◆ **WHAT YOU NEED TO DO**
- 1) In the dance review, which Bauhaus designer and choreographer is described as Van Grimde's own avatar?
- 2) Reproduce the passage of the dance review from "In a section" to "through Jan. 30.".

These marvels of lighting and projection (designed by Jérôme Delapierre, with Émilie Bérubé-Dionne) fuse with an immersive live sound design (by composer-performers Tim Brady and Thom Gossage) to create an environment that's saturated with energy even when the dancers remain still. Van Grimde's dancers stood up to this environmental barrage with powerful movements and strong poses. They often took a wide-legged stance and slashed their arms about like swords, or came up from a prone position into sphinx-like sculptural attitudes. They pushed their rumps out, and flexed their spines like serpents, sometimes echoing one another's movements in canon. One favourite and distinctive gesture moved the palms together down the core of the body, as if to focus the energy flowing through the trunk.

Sometimes all strength fell out of the movement, and a dancer curled into the fetal position. The grid of lights would swirl around, or shatter into a mobile pixelated texture that seemed to flatten the inert body under a flood of visual activity. One of these episodes sprayed so much light around the room, the whole stage became a disco ball.

In another segment, Van Grimde choreographed a narrow vertical band of light, by rippling a dancer's body at the edge of it, so that the light flexed and raced down head, breasts, hips and knees. Another very beautiful scene abruptly rotated the playing space, with a static triangulated grid that sliced the stage diagonally and played on the slowly moving dancers' bodies like an all-over tattoo of light.

The dances with avatars were eerie and fascinating, but relatively simple, being mostly rooted before the nearly invisible screens where the projections happened. The live dancer would stand in front of his or her filmed image, and they would move almost together, like an animated double exposure. It was impossible, sometimes, to tell which was live, and which was the ghost. There was also a suggestion that these ghosts had seductive powers, as so many of our digital toys do. When dancer Georges-Nicolas Tremblay broke away from his avatar and strode briskly across the stage, it felt like a liberation.

Two young dancers from l'École supérieure de ballet du Québec (Samaël Maurice and Maya Robitaille) joined Tremblay and Marie-Eve Lafontaine, wandering through the stage as if it were a garden of wonders they'd never seen before. Again, Van Grimde seemed to be allegorizing our relationship with technology, as well as adapting her kind of movement to slimmer, more elfin bodies.

In a section near the end of the piece, the interactive lighting control was synched suddenly to Gossage's drumsticks. Every time he struck something, a light flashed on the stage, then many lights in near-stroboscopic fashion as he drummed faster. It overwhelmed the dance, and pushed the immersive quality of this environment from high to oppressive.

Behind this display of gee-whiz stage magic, Van Grimde was negotiating with her own avatar: Oskar Schlemmer, the Bauhaus designer and choreographer who imposed rational geometries on his dancers' bodies through costuming and props. Van Grimde does it with light. As splendid and stormy as the results can appear, her aesthetic is tied, like Schlemmer's, to a preference for simple forms and classical order. That tension is part of what makes this an arresting show.

Symphonie 5.1 continues at Agora de la danse in Montreal through Jan. 30.

◆ **DATASET EXCERPTS**
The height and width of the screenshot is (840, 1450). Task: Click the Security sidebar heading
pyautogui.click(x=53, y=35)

--

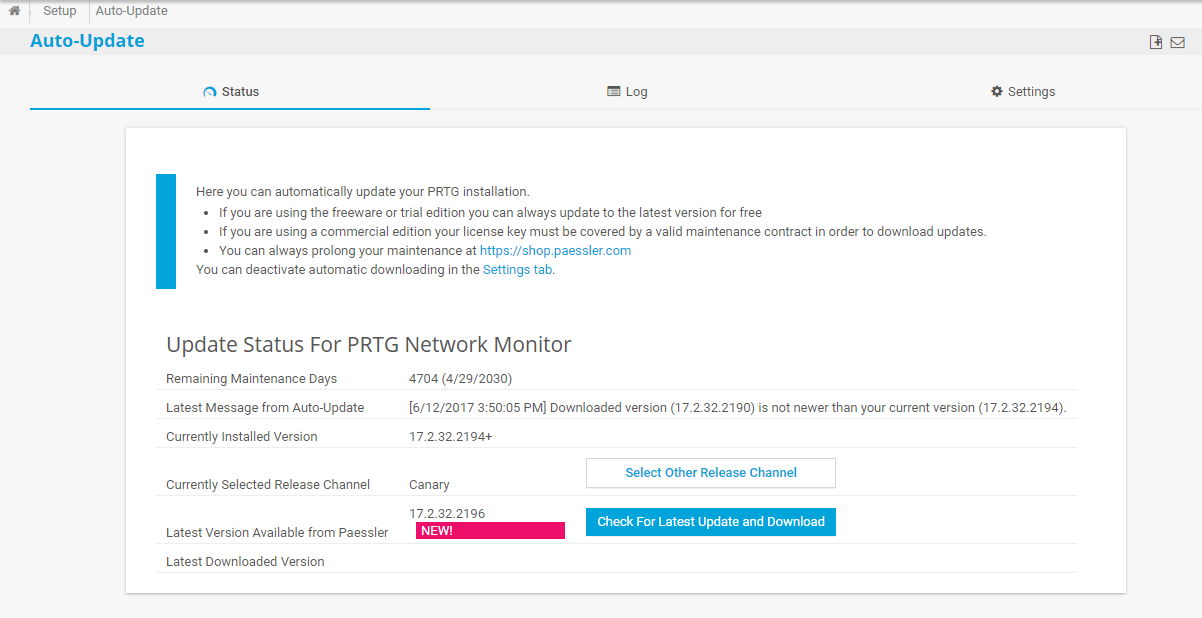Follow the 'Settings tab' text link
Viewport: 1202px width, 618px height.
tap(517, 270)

◆ **RESULTS BY TASK**
- 1) Oskar Schlemmer

- 2)
In a section near the end of the piece, the interactive lighting control was synched suddenly to Gossage's drumsticks. Every time he struck something, a light flashed on the stage, then many lights in near-stroboscopic fashion as he drummed faster. It overwhelmed the dance, and pushed the immersive quality of this environment from high to oppressive.

Behind this display of gee-whiz stage magic, Van Grimde was negotiating with her own avatar: Oskar Schlemmer, the Bauhaus designer and choreographer who imposed rational geometries on his dancers' bodies through costuming and props. Van Grimde does it with light. As splendid and stormy as the results can appear, her aesthetic is tied, like Schlemmer's, to a preference for simple forms and classical order. That tension is part of what makes this an arresting show.

Symphonie 5.1 continues at Agora de la danse in Montreal through Jan. 30.